The answer must consist of the entries, copied exactly and in full.
** Opening Data excerpts block **
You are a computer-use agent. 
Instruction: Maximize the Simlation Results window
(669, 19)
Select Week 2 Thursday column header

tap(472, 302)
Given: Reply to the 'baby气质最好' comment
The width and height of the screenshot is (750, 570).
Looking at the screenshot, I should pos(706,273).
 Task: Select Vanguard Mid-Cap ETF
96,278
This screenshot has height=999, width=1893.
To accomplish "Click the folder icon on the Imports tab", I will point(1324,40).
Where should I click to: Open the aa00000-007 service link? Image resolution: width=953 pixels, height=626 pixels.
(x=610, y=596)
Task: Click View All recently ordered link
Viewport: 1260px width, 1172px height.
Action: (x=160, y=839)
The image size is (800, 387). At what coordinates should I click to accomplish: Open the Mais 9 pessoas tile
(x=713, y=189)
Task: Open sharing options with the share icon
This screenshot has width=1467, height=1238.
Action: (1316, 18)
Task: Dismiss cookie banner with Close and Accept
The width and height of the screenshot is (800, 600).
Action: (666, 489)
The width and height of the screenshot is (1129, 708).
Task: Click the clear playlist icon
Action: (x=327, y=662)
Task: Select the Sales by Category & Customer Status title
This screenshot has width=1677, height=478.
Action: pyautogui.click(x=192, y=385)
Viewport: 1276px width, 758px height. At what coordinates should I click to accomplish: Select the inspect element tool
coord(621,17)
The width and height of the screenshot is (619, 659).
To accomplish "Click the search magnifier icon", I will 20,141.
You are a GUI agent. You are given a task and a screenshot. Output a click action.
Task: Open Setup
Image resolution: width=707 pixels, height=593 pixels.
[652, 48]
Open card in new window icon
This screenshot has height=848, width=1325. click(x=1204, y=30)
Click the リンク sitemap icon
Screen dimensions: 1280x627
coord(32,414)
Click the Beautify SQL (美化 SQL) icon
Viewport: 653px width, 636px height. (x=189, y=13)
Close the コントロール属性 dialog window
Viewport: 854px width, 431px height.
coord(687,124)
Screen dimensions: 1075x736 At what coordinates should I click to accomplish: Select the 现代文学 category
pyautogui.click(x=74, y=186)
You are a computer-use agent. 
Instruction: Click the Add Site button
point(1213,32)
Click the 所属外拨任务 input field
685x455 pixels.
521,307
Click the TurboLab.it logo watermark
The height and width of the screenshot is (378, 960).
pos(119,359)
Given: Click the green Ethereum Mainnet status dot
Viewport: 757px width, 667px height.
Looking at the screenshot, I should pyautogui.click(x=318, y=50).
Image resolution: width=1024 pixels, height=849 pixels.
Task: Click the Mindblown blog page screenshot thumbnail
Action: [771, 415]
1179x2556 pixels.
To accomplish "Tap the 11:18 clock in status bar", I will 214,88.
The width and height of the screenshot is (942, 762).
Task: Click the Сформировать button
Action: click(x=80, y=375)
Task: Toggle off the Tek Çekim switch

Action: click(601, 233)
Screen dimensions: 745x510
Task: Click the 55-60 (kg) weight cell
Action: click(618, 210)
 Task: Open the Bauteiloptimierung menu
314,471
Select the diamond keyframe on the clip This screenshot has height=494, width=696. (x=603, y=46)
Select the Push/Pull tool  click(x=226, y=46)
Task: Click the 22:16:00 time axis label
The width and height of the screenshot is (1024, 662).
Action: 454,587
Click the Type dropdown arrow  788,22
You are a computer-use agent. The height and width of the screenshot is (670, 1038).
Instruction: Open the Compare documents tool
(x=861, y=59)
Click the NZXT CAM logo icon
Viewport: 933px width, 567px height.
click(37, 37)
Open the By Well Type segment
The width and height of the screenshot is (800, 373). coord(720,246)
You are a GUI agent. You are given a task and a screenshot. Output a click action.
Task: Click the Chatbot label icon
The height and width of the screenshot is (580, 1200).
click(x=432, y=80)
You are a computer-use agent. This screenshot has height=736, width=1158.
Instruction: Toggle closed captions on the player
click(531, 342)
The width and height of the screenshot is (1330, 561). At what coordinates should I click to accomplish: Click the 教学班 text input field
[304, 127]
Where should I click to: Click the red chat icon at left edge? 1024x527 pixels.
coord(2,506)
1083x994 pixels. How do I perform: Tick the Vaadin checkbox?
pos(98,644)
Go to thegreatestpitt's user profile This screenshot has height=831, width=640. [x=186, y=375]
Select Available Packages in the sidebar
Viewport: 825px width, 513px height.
** Closing Data excerpts block **
* [Result for this exercise]
You are a computer-use agent. 
Instruction: Maximize the Simlation Results window
(669, 19)
Select Week 2 Thursday column header

tap(472, 302)
Given: Reply to the 'baby气质最好' comment
The width and height of the screenshot is (750, 570).
Looking at the screenshot, I should pos(706,273).
 Task: Select Vanguard Mid-Cap ETF
96,278
This screenshot has height=999, width=1893.
To accomplish "Click the folder icon on the Imports tab", I will point(1324,40).
Where should I click to: Open the aa00000-007 service link? Image resolution: width=953 pixels, height=626 pixels.
(x=610, y=596)
Task: Click View All recently ordered link
Viewport: 1260px width, 1172px height.
Action: (x=160, y=839)
The image size is (800, 387). At what coordinates should I click to accomplish: Open the Mais 9 pessoas tile
(x=713, y=189)
Task: Open sharing options with the share icon
This screenshot has width=1467, height=1238.
Action: (1316, 18)
Task: Dismiss cookie banner with Close and Accept
The width and height of the screenshot is (800, 600).
Action: (666, 489)
The width and height of the screenshot is (1129, 708).
Task: Click the clear playlist icon
Action: (x=327, y=662)
Task: Select the Sales by Category & Customer Status title
This screenshot has width=1677, height=478.
Action: pyautogui.click(x=192, y=385)
Viewport: 1276px width, 758px height. At what coordinates should I click to accomplish: Select the inspect element tool
coord(621,17)
The width and height of the screenshot is (619, 659).
To accomplish "Click the search magnifier icon", I will 20,141.
You are a GUI agent. You are given a task and a screenshot. Output a click action.
Task: Open Setup
Image resolution: width=707 pixels, height=593 pixels.
[652, 48]
Open card in new window icon
This screenshot has height=848, width=1325. click(x=1204, y=30)
Click the リンク sitemap icon
Screen dimensions: 1280x627
coord(32,414)
Click the Beautify SQL (美化 SQL) icon
Viewport: 653px width, 636px height. (x=189, y=13)
Close the コントロール属性 dialog window
Viewport: 854px width, 431px height.
coord(687,124)
Screen dimensions: 1075x736 At what coordinates should I click to accomplish: Select the 现代文学 category
pyautogui.click(x=74, y=186)
You are a computer-use agent. 
Instruction: Click the Add Site button
point(1213,32)
Click the 所属外拨任务 input field
685x455 pixels.
521,307
Click the TurboLab.it logo watermark
The height and width of the screenshot is (378, 960).
pos(119,359)
Given: Click the green Ethereum Mainnet status dot
Viewport: 757px width, 667px height.
Looking at the screenshot, I should pyautogui.click(x=318, y=50).
Image resolution: width=1024 pixels, height=849 pixels.
Task: Click the Mindblown blog page screenshot thumbnail
Action: [771, 415]
1179x2556 pixels.
To accomplish "Tap the 11:18 clock in status bar", I will 214,88.
The width and height of the screenshot is (942, 762).
Task: Click the Сформировать button
Action: click(x=80, y=375)
Task: Toggle off the Tek Çekim switch

Action: click(601, 233)
Screen dimensions: 745x510
Task: Click the 55-60 (kg) weight cell
Action: click(618, 210)
 Task: Open the Bauteiloptimierung menu
314,471
Select the diamond keyframe on the clip This screenshot has height=494, width=696. (x=603, y=46)
Select the Push/Pull tool  click(x=226, y=46)
Task: Click the 22:16:00 time axis label
The width and height of the screenshot is (1024, 662).
Action: 454,587
Click the Type dropdown arrow  788,22
You are a computer-use agent. The height and width of the screenshot is (670, 1038).
Instruction: Open the Compare documents tool
(x=861, y=59)
Click the NZXT CAM logo icon
Viewport: 933px width, 567px height.
click(37, 37)
Open the By Well Type segment
The width and height of the screenshot is (800, 373). coord(720,246)
You are a GUI agent. You are given a task and a screenshot. Output a click action.
Task: Click the Chatbot label icon
The height and width of the screenshot is (580, 1200).
click(x=432, y=80)
You are a computer-use agent. This screenshot has height=736, width=1158.
Instruction: Toggle closed captions on the player
click(531, 342)
The width and height of the screenshot is (1330, 561). At what coordinates should I click to accomplish: Click the 教学班 text input field
[304, 127]
Where should I click to: Click the red chat icon at left edge? 1024x527 pixels.
coord(2,506)
1083x994 pixels. How do I perform: Tick the Vaadin checkbox?
pos(98,644)
Go to thegreatestpitt's user profile This screenshot has height=831, width=640. [x=186, y=375]
Select Available Packages in the sidebar
Viewport: 825px width, 513px height.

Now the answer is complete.